O sentido bíblico do acampamento nos convida a pensar na vida de fé como peregrinação, processos, caminhada, desenvolvimento, esforço virtuoso para superar limitações e as tentações do estacionamento;o sentido bíblico do acampamento nos estimula acrescer na virtude da adaptabilidade encarando desafios, abraçando sacrifícios, acolhendo o novo, cultivando o otimismo, conservando a liberdade, reforçando a vida fraterna.

 

  1. Algumas questões importantes

A experiência da participação dos jovens no III Acampamento Juvenil Arquidiocesano(Belém) foi muito bem avaliada por seus participantes, colaboradores e nos ofereceu alguns dados dignos de reflexões para a pastoral juvenil.

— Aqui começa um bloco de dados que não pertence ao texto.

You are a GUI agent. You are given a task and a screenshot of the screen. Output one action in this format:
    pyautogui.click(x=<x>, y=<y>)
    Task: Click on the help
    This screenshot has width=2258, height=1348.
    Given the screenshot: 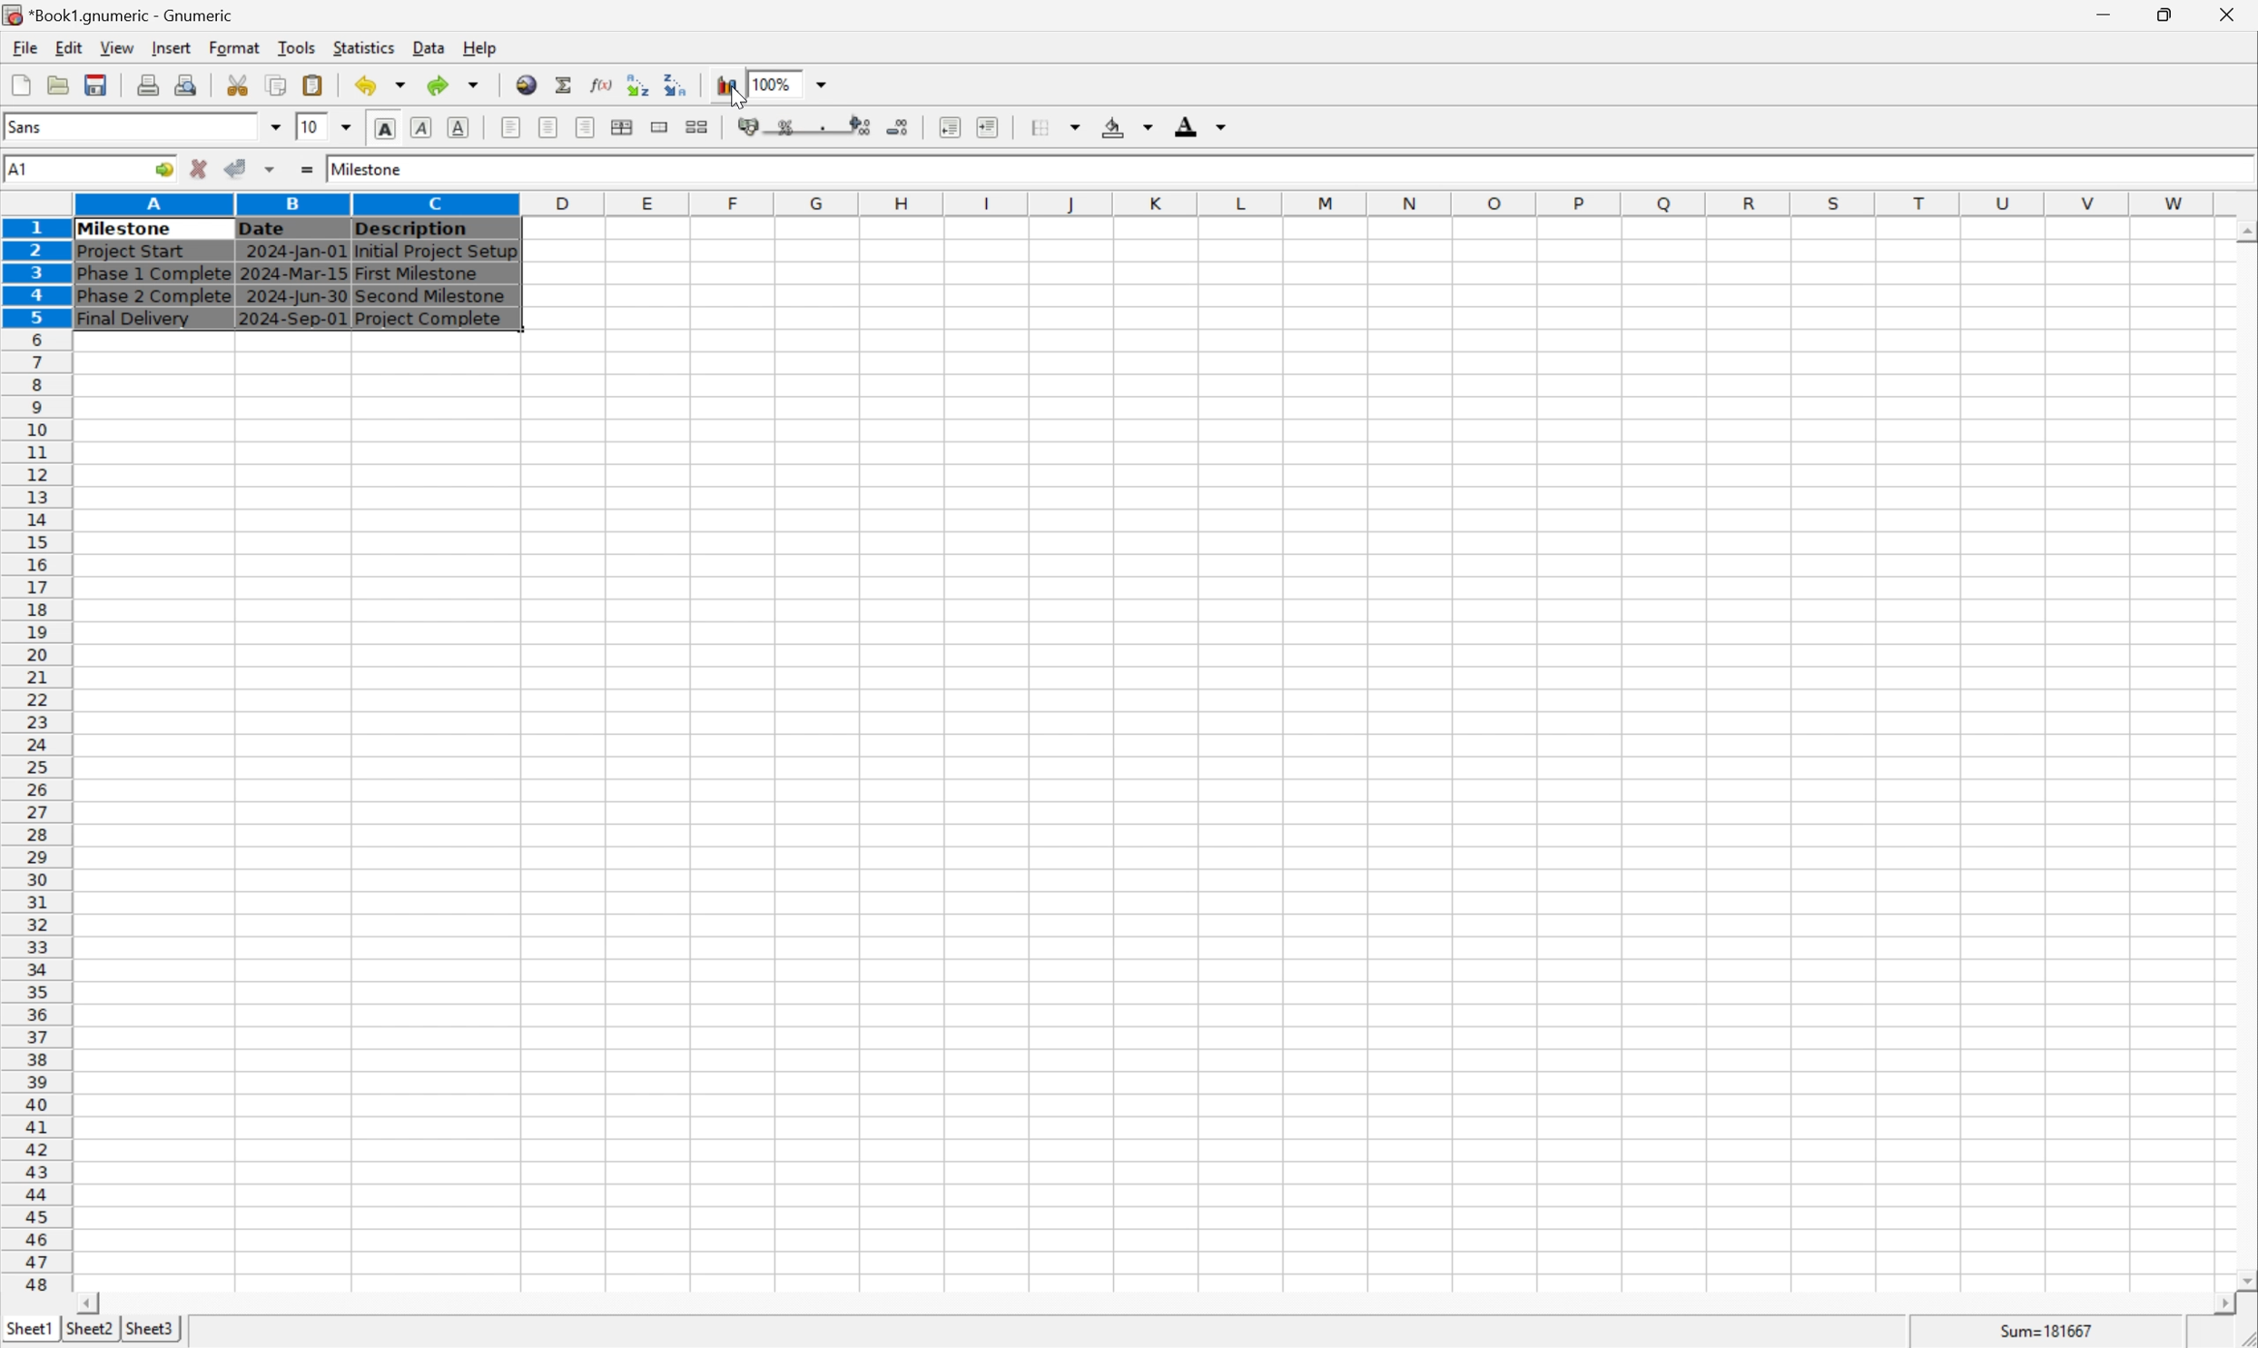 What is the action you would take?
    pyautogui.click(x=480, y=45)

  • A qualidade de um evento pastoral depende, primordialmente, da seriedade e da clareza do seu projeto e da sintonia de todos os seus colaboradores envolvidos;
  • Não basta assegurar a qualidade técnica de um evento pastoral, é necessário que haja uma forte dimensão socioafetiva, motivação, diversidade de conteúdos e experiências, leveza na programação, articulação de lideranças, ousadia pedagógico-pastoral;
  • Não basta movimentos, é necessário dar tempo para a escuta, meditação e oração, por isso, é de extrema importância a disponibilidade do maior número possível de confessores e orientadores (psicólogos) antenados com a psicologia juvenil; o acampamento também é espaço para a experiência da orientação espiritual,do discernimento moral, de tomadas de decisão, conversão, provocação vocacional, estímulo ao sentido da vida.
  • É bom que o acampamento seja uma experiência aberta a todos e não somente para os bonzinhos, porque tem como finalidade a promoção da formação humana e da evangelização; essa abertura propicia a participação de jovens de outras Igrejas e são muitos os jovens evangélicos que estão buscando amparo na Igreja Católica em processo de conversão.

PARA A REFLEXÃO PESSOAL:
1 – Você já participou de algum acampamento, como foi a experiência?
2 – Por que, muitas vezes, temos medo de ousar pastoralmente?
3 – Como podemos crescer na propositividade pastoral em relação ao tempo de férias do nossos adolescentes e jovens?